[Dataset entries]
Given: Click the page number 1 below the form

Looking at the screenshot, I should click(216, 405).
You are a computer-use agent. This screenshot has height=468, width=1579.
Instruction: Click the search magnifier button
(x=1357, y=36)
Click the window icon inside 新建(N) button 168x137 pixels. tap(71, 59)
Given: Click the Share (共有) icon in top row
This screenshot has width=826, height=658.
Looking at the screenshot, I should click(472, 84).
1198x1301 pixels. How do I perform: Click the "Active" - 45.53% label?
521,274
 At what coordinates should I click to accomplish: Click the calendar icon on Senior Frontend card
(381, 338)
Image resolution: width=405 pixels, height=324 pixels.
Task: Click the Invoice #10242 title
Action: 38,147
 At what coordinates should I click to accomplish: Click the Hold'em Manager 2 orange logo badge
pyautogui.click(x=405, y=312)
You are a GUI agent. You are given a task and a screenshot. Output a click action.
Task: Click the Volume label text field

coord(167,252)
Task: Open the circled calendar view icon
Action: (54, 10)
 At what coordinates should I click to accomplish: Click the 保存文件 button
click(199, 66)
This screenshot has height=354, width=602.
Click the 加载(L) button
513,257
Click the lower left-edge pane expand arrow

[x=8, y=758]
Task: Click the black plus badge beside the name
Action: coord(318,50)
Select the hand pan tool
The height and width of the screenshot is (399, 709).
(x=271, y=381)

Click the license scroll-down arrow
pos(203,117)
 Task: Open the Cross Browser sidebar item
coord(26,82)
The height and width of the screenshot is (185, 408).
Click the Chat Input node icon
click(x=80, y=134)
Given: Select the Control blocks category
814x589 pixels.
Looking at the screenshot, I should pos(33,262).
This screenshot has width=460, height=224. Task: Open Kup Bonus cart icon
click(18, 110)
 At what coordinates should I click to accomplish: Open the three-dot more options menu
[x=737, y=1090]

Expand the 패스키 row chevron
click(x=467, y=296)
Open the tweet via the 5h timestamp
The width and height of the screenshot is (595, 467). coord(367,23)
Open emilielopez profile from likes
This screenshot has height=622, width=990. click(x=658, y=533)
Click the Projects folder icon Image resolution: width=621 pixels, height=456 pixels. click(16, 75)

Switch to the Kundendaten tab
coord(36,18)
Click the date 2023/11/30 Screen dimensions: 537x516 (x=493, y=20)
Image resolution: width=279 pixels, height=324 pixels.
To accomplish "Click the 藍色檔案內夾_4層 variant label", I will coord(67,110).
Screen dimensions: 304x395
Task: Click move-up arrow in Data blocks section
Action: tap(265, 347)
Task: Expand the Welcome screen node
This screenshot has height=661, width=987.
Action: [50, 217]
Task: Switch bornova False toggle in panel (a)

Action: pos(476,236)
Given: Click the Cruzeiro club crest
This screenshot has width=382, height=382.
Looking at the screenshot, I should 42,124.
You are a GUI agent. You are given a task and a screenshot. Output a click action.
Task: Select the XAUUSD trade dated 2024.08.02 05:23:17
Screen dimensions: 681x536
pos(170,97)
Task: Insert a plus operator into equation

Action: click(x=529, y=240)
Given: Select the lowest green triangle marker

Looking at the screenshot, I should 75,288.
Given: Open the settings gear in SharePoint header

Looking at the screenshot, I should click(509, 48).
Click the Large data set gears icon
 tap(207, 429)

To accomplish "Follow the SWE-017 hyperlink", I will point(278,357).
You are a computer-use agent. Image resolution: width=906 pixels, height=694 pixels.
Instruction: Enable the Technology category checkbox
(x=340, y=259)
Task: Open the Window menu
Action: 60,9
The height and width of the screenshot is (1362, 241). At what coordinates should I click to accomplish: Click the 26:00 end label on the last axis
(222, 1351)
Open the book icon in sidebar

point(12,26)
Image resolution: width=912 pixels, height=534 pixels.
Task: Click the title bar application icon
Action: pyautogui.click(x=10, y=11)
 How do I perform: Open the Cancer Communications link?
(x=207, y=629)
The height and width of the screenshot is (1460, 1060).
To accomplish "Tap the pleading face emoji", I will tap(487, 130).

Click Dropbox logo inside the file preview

What is needed: Only the lines above starting at the one containing "Instruction: Click the" and ending at the one containing "Image resolution: width=279", both included, are to be returned, exactly as they read.

Result of the task:
Instruction: Click the search magnifier button
(x=1357, y=36)
Click the window icon inside 新建(N) button 168x137 pixels. tap(71, 59)
Given: Click the Share (共有) icon in top row
This screenshot has width=826, height=658.
Looking at the screenshot, I should click(472, 84).
1198x1301 pixels. How do I perform: Click the "Active" - 45.53% label?
521,274
 At what coordinates should I click to accomplish: Click the calendar icon on Senior Frontend card
(381, 338)
Image resolution: width=405 pixels, height=324 pixels.
Task: Click the Invoice #10242 title
Action: 38,147
 At what coordinates should I click to accomplish: Click the Hold'em Manager 2 orange logo badge
pyautogui.click(x=405, y=312)
You are a GUI agent. You are given a task and a screenshot. Output a click action.
Task: Click the Volume label text field

coord(167,252)
Task: Open the circled calendar view icon
Action: (54, 10)
 At what coordinates should I click to accomplish: Click the 保存文件 button
click(199, 66)
This screenshot has height=354, width=602.
Click the 加载(L) button
513,257
Click the lower left-edge pane expand arrow

[x=8, y=758]
Task: Click the black plus badge beside the name
Action: coord(318,50)
Select the hand pan tool
The height and width of the screenshot is (399, 709).
(x=271, y=381)

Click the license scroll-down arrow
pos(203,117)
 Task: Open the Cross Browser sidebar item
coord(26,82)
The height and width of the screenshot is (185, 408).
Click the Chat Input node icon
click(x=80, y=134)
Given: Select the Control blocks category
814x589 pixels.
Looking at the screenshot, I should pos(33,262).
This screenshot has width=460, height=224. Task: Open Kup Bonus cart icon
click(18, 110)
 At what coordinates should I click to accomplish: Open the three-dot more options menu
[x=737, y=1090]

Expand the 패스키 row chevron
click(x=467, y=296)
Open the tweet via the 5h timestamp
The width and height of the screenshot is (595, 467). coord(367,23)
Open emilielopez profile from likes
This screenshot has height=622, width=990. click(x=658, y=533)
Click the Projects folder icon Image resolution: width=621 pixels, height=456 pixels. click(16, 75)

Switch to the Kundendaten tab
coord(36,18)
Click the date 2023/11/30 Screen dimensions: 537x516 (x=493, y=20)
Image resolution: width=279 pixels, height=324 pixels.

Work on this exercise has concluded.